合意に至った、との報が伝えられるだけで、具体的にその内容がどうなっているのか、特に日本が守るべき分野とした農業について具体的にどうなっているのか、逆に日本が攻めるべき分野である自動車輸出についてはどうなっているのか、この時点でもはっきりしません……
ただこの類の交渉にこれまで携わったことのある立場から見ると、言えることがあります。それは、交渉の中で、日本が最後の最後まで国益を主張したというよりも、日本は他国より早く譲歩してしまっていたということです。
日本が他のどの国よりもしっかりと国益を主張したのであれば、コメなどの農産物が最後まで決着のついていない分野として残っていたでしょう。あるいは自動車輸出の分野が最後まで決着のついていない分野として残っていたでしょう。
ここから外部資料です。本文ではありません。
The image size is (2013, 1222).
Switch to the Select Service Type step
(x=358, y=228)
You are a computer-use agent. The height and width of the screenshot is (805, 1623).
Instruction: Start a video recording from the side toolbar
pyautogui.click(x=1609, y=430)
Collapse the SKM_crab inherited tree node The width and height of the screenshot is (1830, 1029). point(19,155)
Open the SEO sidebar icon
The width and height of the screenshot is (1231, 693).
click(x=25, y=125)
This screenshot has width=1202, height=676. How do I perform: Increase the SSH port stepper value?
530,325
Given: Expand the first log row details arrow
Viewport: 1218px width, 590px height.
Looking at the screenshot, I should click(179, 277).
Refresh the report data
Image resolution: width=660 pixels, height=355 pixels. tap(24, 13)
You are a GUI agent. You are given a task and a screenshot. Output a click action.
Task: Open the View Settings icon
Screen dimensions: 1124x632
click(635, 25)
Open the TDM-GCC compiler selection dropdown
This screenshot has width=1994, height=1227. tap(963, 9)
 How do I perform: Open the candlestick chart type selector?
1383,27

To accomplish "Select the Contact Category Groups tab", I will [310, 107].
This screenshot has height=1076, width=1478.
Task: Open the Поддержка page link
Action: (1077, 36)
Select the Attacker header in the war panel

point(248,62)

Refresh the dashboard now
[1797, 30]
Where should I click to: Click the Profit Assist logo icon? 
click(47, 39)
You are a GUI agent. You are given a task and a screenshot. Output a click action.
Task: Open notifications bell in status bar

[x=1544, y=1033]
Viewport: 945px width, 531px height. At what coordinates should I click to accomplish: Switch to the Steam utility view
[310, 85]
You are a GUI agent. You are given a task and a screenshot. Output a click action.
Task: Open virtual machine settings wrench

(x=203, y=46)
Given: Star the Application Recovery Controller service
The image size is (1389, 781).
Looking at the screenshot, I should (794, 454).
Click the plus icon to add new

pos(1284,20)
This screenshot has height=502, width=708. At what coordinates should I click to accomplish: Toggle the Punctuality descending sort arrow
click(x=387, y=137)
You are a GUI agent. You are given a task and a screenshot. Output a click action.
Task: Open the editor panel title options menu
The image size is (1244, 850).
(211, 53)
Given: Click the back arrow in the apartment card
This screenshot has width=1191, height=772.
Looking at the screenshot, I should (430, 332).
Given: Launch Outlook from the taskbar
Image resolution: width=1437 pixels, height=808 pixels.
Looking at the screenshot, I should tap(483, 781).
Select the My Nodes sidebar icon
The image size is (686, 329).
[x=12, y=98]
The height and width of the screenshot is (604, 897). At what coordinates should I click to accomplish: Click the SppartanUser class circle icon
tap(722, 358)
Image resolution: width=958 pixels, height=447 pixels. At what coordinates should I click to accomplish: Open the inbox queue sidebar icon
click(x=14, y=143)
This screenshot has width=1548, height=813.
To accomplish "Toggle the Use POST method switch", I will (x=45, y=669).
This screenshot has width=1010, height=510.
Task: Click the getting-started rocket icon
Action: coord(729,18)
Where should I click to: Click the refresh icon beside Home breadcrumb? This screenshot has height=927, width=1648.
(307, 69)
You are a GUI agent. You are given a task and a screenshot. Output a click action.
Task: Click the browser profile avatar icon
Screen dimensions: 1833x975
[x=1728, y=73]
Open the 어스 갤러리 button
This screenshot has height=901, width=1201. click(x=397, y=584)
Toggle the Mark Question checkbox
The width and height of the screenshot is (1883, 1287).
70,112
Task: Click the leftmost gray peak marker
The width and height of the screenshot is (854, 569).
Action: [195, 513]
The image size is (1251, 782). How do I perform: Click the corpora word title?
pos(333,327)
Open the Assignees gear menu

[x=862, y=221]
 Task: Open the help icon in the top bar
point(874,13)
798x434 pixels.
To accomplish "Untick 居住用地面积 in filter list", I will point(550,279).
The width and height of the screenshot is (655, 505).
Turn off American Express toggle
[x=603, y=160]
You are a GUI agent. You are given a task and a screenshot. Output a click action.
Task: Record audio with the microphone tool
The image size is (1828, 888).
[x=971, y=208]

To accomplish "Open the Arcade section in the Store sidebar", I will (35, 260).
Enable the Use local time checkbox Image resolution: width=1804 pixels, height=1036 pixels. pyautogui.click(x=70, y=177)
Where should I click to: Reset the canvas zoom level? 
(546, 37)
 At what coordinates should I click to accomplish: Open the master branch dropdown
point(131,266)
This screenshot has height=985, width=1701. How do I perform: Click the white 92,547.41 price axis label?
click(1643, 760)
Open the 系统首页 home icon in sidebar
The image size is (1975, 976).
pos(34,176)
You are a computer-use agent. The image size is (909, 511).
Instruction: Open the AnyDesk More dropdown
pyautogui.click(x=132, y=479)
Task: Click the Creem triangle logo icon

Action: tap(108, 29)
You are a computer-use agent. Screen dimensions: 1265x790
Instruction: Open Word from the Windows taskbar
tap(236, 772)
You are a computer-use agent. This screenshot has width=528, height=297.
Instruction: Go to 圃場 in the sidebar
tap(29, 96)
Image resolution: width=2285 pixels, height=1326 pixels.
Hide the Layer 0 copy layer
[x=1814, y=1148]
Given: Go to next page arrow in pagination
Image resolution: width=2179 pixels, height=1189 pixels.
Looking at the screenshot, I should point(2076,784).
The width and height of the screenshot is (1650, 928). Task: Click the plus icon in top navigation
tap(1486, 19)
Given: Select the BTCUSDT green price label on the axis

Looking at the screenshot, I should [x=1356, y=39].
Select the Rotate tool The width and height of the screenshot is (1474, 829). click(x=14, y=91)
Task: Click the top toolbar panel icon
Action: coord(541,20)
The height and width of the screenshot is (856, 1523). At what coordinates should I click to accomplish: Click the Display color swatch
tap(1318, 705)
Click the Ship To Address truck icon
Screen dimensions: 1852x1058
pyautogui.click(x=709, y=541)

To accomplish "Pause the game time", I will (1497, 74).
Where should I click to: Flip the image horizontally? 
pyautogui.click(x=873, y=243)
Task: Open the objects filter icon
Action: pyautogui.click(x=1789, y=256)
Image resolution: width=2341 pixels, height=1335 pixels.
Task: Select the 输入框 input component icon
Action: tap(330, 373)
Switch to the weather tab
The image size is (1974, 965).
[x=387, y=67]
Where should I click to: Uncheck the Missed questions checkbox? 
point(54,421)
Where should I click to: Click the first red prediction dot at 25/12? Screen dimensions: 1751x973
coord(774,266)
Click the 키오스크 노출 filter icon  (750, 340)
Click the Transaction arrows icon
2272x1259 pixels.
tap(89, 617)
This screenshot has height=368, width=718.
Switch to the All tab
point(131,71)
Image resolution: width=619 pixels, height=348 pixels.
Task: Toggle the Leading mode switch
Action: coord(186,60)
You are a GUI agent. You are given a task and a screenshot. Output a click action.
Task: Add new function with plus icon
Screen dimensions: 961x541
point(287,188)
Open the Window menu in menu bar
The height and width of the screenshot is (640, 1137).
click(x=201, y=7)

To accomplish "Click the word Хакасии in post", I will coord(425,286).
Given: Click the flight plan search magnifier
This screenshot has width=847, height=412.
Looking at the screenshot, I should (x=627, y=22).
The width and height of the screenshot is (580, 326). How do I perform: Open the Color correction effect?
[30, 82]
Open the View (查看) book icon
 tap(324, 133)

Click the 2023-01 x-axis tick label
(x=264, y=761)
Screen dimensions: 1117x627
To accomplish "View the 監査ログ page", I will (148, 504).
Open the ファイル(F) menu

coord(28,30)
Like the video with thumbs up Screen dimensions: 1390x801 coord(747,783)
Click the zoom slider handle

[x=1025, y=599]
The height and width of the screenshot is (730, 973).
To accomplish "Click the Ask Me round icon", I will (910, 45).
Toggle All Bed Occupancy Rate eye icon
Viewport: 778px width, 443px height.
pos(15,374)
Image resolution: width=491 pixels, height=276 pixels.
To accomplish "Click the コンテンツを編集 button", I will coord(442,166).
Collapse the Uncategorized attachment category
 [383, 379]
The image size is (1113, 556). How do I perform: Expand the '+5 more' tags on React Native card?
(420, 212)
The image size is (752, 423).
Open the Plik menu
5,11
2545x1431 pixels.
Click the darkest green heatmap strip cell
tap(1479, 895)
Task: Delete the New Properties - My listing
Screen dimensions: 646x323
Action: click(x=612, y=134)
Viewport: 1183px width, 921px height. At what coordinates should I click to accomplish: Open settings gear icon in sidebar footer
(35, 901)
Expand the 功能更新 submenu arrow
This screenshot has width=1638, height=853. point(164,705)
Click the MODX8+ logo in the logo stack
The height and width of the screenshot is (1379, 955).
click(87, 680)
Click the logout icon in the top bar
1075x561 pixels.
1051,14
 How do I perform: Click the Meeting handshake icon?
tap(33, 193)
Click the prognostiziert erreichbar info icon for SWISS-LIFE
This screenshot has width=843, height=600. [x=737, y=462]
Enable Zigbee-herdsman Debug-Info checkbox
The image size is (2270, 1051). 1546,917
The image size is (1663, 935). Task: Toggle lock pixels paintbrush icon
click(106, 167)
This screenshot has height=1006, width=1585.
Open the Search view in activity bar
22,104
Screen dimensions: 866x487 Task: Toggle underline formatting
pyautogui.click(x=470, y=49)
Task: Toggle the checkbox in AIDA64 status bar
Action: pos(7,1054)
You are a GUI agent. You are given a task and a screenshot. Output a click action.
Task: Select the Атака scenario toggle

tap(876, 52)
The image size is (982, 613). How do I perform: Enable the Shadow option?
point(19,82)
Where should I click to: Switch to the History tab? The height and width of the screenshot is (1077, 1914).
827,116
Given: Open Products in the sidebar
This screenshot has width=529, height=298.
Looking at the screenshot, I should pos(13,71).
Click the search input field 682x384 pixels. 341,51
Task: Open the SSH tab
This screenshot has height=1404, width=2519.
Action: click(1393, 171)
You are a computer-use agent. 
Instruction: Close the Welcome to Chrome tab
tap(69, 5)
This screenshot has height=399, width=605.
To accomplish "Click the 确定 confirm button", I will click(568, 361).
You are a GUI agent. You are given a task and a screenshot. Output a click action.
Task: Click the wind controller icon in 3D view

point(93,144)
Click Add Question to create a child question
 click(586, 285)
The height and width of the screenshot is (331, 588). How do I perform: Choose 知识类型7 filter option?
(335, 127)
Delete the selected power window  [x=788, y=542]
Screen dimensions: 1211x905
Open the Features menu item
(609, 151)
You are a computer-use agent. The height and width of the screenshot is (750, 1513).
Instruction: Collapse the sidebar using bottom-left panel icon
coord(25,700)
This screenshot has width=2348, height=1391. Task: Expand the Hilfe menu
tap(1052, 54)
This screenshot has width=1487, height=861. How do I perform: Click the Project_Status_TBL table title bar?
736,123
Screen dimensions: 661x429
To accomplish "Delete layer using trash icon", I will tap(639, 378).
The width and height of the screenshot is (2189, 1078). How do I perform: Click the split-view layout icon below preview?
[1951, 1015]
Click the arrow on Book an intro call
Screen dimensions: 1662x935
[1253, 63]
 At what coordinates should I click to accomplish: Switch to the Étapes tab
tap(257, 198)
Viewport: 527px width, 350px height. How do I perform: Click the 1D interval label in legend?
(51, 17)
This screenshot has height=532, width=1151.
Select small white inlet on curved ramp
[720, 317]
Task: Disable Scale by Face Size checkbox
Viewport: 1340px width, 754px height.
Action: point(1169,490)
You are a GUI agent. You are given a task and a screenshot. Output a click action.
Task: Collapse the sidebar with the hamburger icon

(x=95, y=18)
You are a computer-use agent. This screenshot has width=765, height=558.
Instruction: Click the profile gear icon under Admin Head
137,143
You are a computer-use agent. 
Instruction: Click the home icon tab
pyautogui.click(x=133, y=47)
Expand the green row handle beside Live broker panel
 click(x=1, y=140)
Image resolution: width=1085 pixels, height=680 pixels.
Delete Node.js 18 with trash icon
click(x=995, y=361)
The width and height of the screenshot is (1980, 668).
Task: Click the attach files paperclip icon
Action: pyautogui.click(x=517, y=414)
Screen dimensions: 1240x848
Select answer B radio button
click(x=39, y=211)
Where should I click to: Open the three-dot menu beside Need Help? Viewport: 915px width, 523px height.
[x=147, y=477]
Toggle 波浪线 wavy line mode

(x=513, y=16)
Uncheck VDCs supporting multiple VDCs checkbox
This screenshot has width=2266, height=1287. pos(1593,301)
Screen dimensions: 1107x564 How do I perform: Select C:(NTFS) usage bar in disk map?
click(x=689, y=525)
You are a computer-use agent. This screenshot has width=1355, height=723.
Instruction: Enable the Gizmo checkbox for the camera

ところが、最後まで残っていたのは、バイオ医薬品のデータ保護期間、乳製品関税でした。最後まで交渉が残るということは、関係する国がそれだけ強く自国の国益を主張したということ。逆に、最後に至る前に合意に至ったということは、それだけ早く譲歩したということ。
米や酪畜などの農産物、自動車輸出の分野が早々に譲歩されていたことがうかがえる交渉経過からしても、全体として日本の国益が最大化されているとは言えないのではないか。
国会として、条約案を厳格に精査していくことが必要です。